▸ Records for processing
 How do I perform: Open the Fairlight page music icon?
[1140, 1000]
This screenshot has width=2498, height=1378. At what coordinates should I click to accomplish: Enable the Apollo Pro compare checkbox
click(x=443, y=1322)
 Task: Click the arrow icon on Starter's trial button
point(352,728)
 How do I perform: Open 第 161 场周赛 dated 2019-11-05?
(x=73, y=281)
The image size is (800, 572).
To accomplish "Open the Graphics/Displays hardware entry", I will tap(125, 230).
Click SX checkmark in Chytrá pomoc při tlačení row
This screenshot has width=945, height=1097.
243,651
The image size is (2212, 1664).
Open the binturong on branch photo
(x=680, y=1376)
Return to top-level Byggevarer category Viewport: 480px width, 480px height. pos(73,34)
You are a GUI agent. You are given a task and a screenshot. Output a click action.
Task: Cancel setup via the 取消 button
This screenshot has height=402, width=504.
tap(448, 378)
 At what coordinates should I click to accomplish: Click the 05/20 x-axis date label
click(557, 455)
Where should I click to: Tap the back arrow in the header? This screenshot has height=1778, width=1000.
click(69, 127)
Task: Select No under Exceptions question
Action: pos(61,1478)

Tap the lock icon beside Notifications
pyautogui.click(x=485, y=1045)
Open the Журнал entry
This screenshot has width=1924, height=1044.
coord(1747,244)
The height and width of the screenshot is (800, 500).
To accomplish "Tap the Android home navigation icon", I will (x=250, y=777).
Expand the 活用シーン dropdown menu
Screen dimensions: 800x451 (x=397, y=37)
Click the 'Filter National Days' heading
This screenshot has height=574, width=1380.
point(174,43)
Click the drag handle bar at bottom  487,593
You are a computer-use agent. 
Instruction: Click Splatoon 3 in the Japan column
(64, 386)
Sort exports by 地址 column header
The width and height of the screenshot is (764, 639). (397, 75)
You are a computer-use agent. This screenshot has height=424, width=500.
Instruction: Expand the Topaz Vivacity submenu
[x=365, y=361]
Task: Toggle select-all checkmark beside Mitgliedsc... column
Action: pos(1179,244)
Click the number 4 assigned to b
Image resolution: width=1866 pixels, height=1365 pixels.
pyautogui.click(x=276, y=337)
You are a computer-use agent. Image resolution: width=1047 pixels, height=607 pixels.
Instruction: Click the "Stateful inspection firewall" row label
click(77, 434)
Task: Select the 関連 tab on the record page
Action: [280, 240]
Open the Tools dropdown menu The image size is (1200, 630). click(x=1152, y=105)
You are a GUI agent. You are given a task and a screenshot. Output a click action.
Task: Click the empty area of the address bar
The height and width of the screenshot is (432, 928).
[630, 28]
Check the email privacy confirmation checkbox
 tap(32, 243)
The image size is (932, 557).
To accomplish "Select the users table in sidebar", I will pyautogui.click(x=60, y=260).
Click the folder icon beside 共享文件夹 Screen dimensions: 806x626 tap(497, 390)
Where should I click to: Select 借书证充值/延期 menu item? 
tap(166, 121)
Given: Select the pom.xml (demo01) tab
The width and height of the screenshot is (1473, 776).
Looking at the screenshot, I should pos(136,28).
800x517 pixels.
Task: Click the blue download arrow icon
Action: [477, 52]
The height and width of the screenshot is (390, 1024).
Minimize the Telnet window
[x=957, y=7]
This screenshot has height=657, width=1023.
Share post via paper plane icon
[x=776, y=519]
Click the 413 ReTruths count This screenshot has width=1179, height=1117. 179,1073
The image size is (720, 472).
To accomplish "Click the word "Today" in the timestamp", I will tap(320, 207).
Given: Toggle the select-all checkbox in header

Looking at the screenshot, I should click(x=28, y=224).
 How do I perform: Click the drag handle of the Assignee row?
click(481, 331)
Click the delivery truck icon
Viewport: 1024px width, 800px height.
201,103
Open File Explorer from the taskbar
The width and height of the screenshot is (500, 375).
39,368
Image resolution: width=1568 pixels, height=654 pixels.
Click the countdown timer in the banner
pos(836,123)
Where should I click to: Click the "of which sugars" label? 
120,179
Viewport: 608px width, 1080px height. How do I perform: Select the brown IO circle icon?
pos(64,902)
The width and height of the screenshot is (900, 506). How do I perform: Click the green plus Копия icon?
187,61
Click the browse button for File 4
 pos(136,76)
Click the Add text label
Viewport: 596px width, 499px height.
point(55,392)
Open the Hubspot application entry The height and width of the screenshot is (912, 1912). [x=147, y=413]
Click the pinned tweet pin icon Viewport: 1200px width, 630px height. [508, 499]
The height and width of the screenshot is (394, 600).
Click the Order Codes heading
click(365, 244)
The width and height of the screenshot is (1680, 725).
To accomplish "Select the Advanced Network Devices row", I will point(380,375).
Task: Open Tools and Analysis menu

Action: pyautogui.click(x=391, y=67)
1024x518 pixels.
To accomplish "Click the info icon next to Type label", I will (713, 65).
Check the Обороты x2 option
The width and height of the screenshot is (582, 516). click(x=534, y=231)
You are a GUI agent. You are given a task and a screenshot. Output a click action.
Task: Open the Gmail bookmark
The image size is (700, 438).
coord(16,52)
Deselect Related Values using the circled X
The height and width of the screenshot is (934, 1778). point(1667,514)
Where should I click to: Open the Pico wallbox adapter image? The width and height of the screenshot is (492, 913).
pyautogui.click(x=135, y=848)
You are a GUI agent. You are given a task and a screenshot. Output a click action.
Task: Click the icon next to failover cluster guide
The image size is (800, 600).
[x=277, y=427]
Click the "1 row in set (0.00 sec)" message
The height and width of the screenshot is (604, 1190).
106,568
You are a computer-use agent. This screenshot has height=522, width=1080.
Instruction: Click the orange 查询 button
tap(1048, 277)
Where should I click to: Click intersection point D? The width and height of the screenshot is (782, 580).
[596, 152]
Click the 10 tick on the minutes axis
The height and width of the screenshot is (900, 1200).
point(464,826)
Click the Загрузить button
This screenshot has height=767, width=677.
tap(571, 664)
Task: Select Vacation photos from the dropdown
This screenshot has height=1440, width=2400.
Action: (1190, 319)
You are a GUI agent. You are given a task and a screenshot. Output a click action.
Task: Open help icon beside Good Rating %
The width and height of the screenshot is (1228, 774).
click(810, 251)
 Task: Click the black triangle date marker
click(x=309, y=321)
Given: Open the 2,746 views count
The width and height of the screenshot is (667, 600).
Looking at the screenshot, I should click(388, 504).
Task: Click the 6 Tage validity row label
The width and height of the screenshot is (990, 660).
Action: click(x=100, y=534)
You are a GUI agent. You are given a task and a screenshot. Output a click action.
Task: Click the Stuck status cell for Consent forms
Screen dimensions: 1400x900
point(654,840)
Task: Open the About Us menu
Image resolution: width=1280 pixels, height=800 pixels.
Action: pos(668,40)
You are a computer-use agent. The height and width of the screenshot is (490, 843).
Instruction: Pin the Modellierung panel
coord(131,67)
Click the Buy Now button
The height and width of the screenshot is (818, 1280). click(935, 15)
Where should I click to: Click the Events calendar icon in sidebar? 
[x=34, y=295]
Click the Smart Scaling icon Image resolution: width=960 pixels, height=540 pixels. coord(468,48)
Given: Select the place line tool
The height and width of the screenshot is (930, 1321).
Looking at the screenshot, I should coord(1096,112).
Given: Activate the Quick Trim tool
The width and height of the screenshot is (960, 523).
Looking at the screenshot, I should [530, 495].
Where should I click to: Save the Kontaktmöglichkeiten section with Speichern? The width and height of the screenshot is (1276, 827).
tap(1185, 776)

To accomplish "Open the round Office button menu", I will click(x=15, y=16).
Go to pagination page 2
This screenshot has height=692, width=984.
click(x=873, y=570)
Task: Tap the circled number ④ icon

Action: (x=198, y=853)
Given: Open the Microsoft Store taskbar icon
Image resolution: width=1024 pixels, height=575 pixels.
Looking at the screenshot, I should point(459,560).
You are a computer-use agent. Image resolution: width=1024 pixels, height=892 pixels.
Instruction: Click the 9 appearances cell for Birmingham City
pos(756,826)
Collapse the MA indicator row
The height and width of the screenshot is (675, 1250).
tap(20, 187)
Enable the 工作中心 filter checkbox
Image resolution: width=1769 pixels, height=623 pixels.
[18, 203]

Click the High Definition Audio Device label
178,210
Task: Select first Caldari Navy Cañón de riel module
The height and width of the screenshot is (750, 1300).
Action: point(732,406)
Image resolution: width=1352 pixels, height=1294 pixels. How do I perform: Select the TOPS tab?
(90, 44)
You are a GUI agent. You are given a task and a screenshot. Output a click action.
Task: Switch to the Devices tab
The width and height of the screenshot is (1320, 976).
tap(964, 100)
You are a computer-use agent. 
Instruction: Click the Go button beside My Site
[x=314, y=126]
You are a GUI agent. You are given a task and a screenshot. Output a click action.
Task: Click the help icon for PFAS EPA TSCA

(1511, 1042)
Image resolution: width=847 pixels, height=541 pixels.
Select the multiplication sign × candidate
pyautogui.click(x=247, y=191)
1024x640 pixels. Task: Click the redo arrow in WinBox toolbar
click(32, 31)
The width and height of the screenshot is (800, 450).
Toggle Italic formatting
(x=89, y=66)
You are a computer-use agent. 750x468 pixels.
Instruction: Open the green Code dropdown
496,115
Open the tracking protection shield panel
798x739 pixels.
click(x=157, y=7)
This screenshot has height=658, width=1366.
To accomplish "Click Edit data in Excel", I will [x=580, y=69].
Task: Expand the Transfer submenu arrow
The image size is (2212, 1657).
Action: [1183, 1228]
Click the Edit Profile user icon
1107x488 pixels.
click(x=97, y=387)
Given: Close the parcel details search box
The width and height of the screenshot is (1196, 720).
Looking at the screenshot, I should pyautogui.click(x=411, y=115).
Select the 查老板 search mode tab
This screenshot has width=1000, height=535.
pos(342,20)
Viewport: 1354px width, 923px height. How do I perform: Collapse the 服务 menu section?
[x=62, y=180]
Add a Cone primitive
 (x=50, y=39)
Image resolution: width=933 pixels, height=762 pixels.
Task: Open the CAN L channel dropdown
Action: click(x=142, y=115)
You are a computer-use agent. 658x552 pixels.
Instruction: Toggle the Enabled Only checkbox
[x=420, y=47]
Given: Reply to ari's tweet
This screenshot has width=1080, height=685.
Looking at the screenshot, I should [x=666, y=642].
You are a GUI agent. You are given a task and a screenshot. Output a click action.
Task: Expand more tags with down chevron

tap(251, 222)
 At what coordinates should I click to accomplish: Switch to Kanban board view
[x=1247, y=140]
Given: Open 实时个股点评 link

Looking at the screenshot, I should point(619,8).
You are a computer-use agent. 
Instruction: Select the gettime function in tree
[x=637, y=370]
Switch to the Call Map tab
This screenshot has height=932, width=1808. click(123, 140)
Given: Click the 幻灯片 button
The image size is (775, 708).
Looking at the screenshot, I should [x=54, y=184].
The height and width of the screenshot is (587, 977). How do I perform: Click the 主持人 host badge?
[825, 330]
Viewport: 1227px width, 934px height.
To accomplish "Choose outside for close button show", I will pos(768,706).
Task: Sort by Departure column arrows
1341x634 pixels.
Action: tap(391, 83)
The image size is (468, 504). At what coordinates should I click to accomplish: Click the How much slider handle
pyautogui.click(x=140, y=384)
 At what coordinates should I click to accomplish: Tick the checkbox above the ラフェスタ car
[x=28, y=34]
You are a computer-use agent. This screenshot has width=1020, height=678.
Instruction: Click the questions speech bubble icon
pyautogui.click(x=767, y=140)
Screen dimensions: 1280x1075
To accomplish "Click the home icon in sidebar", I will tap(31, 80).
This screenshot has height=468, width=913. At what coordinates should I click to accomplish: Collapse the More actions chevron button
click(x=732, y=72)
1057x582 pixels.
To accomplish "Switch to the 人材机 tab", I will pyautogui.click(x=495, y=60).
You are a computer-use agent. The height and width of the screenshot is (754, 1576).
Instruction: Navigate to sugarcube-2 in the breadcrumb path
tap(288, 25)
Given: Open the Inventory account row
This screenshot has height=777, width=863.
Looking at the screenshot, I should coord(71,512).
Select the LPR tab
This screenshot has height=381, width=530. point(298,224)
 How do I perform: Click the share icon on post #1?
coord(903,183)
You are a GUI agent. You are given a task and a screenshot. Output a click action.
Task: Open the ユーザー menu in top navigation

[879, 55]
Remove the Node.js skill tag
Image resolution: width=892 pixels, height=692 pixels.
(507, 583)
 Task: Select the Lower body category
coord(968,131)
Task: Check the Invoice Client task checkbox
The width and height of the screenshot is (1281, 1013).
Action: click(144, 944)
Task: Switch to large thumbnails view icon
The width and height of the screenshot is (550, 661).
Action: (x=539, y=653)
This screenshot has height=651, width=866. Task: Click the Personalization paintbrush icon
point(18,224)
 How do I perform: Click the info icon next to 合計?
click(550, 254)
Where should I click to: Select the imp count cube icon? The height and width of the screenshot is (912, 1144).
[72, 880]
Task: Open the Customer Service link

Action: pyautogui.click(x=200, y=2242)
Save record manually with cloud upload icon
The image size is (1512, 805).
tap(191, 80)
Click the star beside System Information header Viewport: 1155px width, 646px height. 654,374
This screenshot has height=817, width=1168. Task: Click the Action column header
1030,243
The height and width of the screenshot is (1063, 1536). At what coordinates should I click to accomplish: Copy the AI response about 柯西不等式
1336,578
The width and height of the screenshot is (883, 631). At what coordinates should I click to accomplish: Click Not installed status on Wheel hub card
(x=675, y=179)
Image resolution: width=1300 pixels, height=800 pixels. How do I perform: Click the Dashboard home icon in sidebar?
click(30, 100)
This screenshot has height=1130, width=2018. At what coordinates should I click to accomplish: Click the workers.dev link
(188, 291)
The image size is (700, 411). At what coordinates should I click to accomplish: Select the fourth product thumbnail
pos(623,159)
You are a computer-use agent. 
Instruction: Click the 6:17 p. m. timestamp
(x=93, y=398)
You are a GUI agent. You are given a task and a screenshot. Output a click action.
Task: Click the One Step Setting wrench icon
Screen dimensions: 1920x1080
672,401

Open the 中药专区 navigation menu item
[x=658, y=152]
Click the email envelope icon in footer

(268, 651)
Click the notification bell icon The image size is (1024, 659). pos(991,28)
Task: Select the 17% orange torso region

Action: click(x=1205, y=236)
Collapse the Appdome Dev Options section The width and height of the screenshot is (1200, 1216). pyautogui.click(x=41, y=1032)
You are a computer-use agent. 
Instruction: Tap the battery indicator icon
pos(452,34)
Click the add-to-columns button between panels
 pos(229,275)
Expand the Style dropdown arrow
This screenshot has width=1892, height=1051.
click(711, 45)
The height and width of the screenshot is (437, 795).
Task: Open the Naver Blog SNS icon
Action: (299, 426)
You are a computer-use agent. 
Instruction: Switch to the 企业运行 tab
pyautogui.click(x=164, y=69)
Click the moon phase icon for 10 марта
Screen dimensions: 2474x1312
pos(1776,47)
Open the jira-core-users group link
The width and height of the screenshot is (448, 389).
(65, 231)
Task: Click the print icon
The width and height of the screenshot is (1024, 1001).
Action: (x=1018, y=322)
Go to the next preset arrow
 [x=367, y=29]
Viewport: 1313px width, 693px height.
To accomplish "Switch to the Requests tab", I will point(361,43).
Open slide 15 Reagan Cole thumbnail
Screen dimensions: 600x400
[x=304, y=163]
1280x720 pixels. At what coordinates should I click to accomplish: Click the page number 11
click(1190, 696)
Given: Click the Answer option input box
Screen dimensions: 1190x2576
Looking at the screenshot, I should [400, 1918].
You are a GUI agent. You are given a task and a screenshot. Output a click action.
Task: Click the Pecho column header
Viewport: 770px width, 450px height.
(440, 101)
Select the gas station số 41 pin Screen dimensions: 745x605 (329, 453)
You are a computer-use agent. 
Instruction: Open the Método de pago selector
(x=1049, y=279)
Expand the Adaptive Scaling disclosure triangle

▸ What this task involves
In the entries above, copy each line that contains the string "search".

▸ Response to the exercise
Given: Close the parcel details search box
Select the 查老板 search mode tab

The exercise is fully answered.